In order to use it, just replace logging.getLogger with getLogger from logextractx.logger, and then create local logger with local context:

from logextractx.logger import getLogger
logger = getLogger(__name__)
[...]
loclogger = logger.local(extra={'DATA_IN': 'CURRENT_CONTEXT'})


so the previous example is reduced to the following clean code:

from logextractx.logger import getLogger
logger = getLogger(__name__)

def send_message(environment: str, requester: str, recipient: str, text: str) -> bool:
""" Function send_message sends MSG to the specified recipient.  """

# extra data to be logged/indexed
loclogger = logger.local(extra={'ACTION_TYPE': 'SEND_MSG',
'requester': requester,
'recipient': recipient,
'user': str(request.user),
'environment': env_type})

try:
r = requests.post(settings.MSG_PROVIDER, json={'recipient': recipient, 'content': text},
... < other params > ....)
r.raise_for_status()
except requests.exceptions.RequestException as e:
loclogger.error('Sending MSG failed. Response text: "%s"', e)
return False
loclogger.info('Sending MSG success.')
return True


## Interesting and useful “side effect”

Usually, it’s hard to distinguish log entries from various users. For example when you have an error in your code and you find IndexError, you cannot be really sure to which request it belongs.

Of course, you can guess, based on chronology and many other symptoms, but if you have many concurrent requests, then it’s hard or even impossible to associate ERROR log with previous INFO or DEBUG.

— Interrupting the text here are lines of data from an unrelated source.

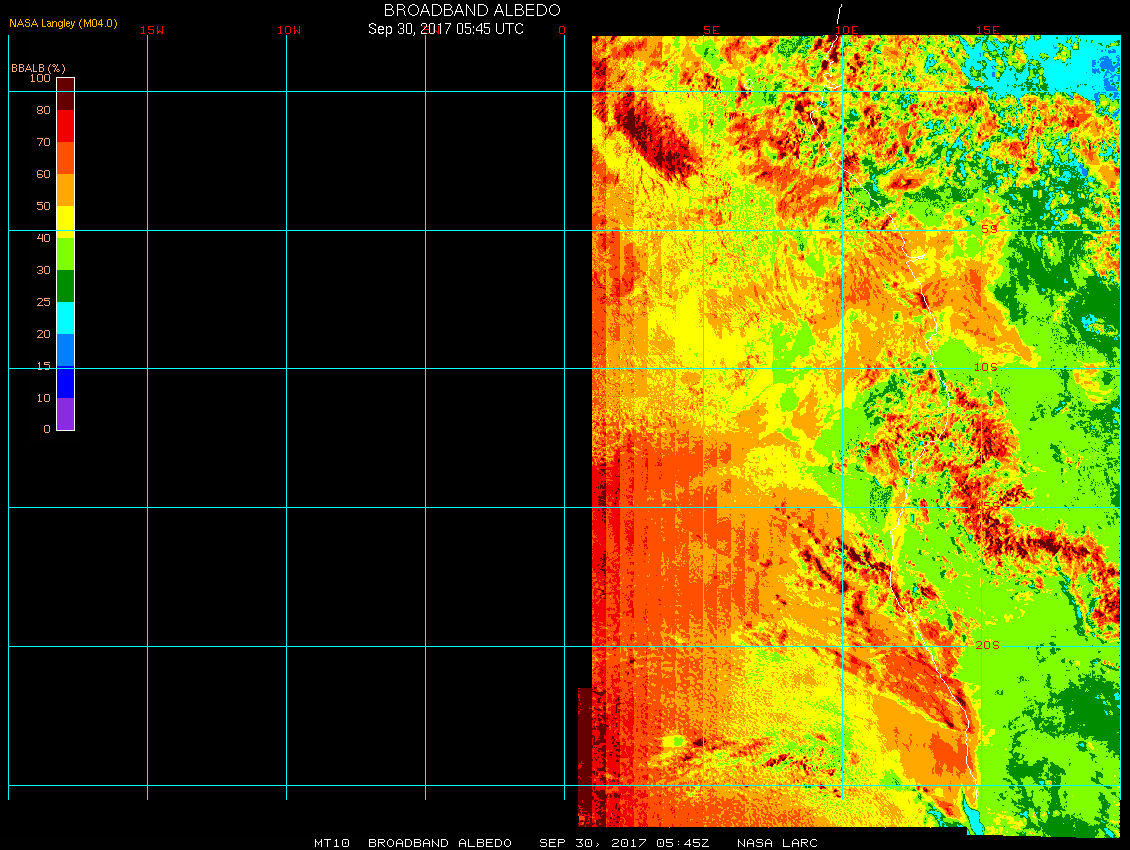Click the 10W longitude label
The image size is (1130, 850).
point(289,30)
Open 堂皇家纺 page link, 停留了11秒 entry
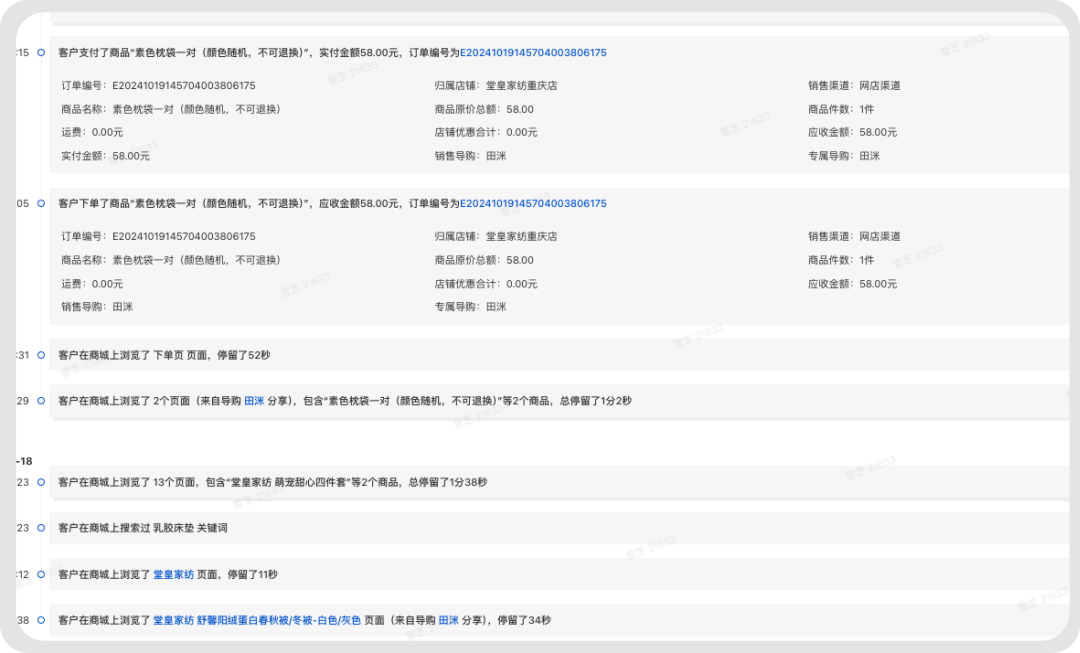Screen dimensions: 1080x653 [x=174, y=574]
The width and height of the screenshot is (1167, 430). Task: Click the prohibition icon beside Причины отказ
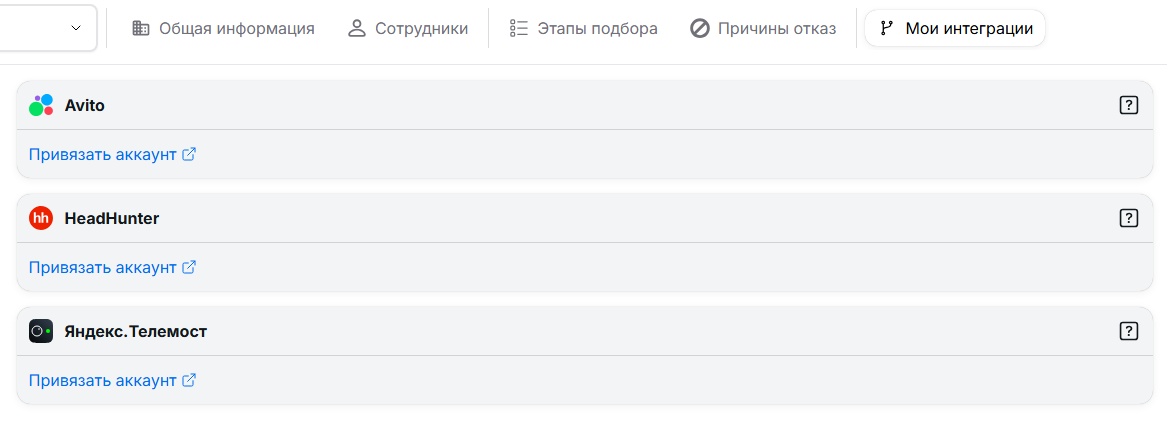(700, 29)
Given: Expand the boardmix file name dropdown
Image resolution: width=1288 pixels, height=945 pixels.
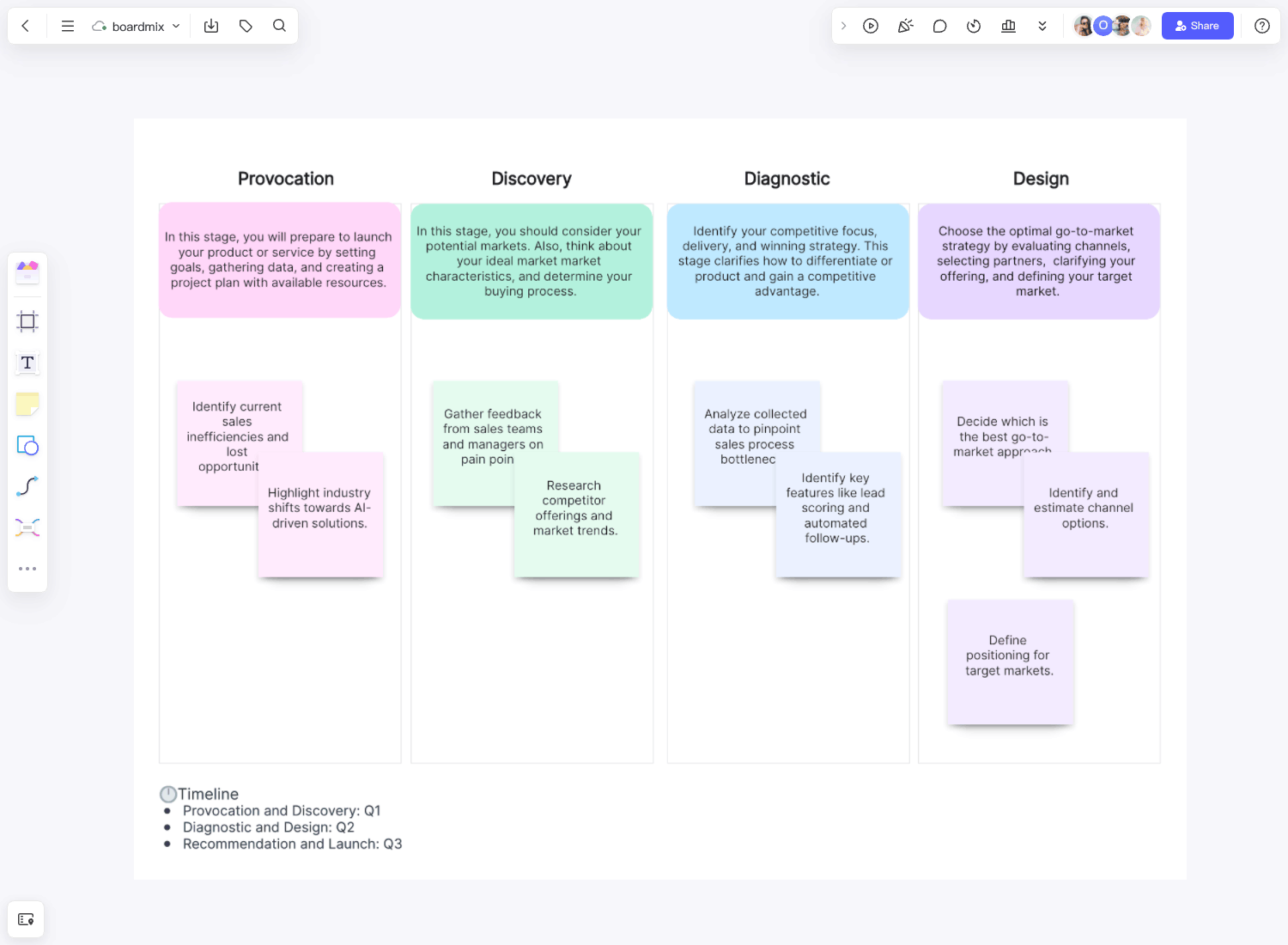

So it’s nice to have some kind of tracking ID (request-id), that sticks to the request, follows it and is added to every log entry until the end of request processing. It’s also worth having session-id attached to all requests that belong to given HTTP session.

To use it in your Django project, you should use the following:

• append logextractx.middleware.LogCtxDjangoMiddleware to your MIDDLEWARE in settings:

MIDDLEWARE = [
[...]
'django.contrib.sessions.middleware.SessionMiddleware',
[...]
'logextractx.middleware.LogCtxDjangoMiddleware',
]


And instead of logextractx.logger use logextractx.middleware:


from logextractx.middleware import getLogger
logger = getLogger(__name__)
[...]


Also, you need to add filter into logging


'filters': {
'RidFilter': {
'()': 'logextractx.middleware.RidFilter'
}
}


And that’s all. Now every log entry will contain request-id and session-id fields, what looks so nice in Kibana:

## Extra Formatter

If you use plain logging format, instead of Kibana + JSON formatter, then you may be interested in using logextractx.formatter.ExtraFormatter. Just add following in your formatter definition (DictConfig):


'formatters': {
'simple': {
'()': 'logextractx.formatter.ExtraFormatter',
'fmt': '%(levelname)s %(asctime)s %(name)s: %(message)s [%(extras)s]'
}
}


And then you will have all extra in a single log line.

## Conclusion

Logging a lot of details is good, but when it leads to breaching the DRY approach, I encourage you to use LogExtraCtx.

Also feel free to contribute — PRs are welcome.